Nova Scotia

Nova Scotia doctor shortage plan won't roll out until 2017

The province's short-term plan to address doctor shortages in some parts of the province is ready to go, but won't roll out until 2017 due to recruiting delays.

Program will see doctors rotate through underserved communities for a year

The province's short-term approach to addressing doctor shortages in parts of Nova Scotia should launch in early 2017. (CBC)

The provincial health authority has finalized a plan it hopes will address doctor shortages in underserved areas of Nova Scotia, but it won't be ready until next year.

In July, Health Minister Leo Glavine said he hoped to have the plan ready in a couple of weeks, but until Thursday there had been no update since then.

Dr. Lynne Harrigan, vice-president of medicine and integrated health services for the health authority, said the new vacancy replacement program will see up to eight doctors at a time paid a salary for one year to rotate through four practices in Digby, Shelburne, Tatamagouche, the Halifax area and Cape Breton.

Recruitment issues lead to delays

Participating doctors will work with a local physician mentor and be under no obligation to stick around when their year is complete. While there are eight spaces, Harrigan said, the program will be able to run with as few as four doctors.

Harrigan said the delay is due to most available doctors already being committed to temporary placements for six to eight months as of July.

"We're working very diligently to try to get those positions [filled] and we think we'll be able to recruit to those positions by early 2017."

Mentorship an attractive component

The spaces are open to anyone, said Harrigan, although she said it's mostly people in their first few years of practice who will likely apply. There's been a lot of interest from residents, but because the health authority could not guarantee the program would be ready at the start of July, those residents chose other options, she said.

"The people that we've talked to about this are very excited about it, because it gives them an opportunity to get four different really good experiences with mentors. And, particularly for those physicians in their first years of practising, that's invaluable."

This approach has been made necessary, in part, to fill the gap in underserved communities as the health authority prepares to roll out collaborative care practices across the province. Completing that work, deemed the future of primary care in Nova Scotia, could take up to 10 years.

Doubling as a recruitment tool

Harrigan said the vacancy replacement program would remain in place as long as necessary.

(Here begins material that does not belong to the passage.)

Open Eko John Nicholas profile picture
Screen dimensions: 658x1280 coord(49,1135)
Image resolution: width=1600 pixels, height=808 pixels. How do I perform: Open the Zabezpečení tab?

Health authority officials are hoping the program also serves as a recruitment tool. Doctors will be able to put down roots in one of the communities at the end of their year of service, should they desire. As the needs of certain communities in the program become filled, the program could move to another underserved area, Harrigan said.

"We hope that this will be a program that will continue to be in existence once it's established," she said.

"I think the best message I could ever receive is that we have to shut down this program, because that means we have completely solved our shortage."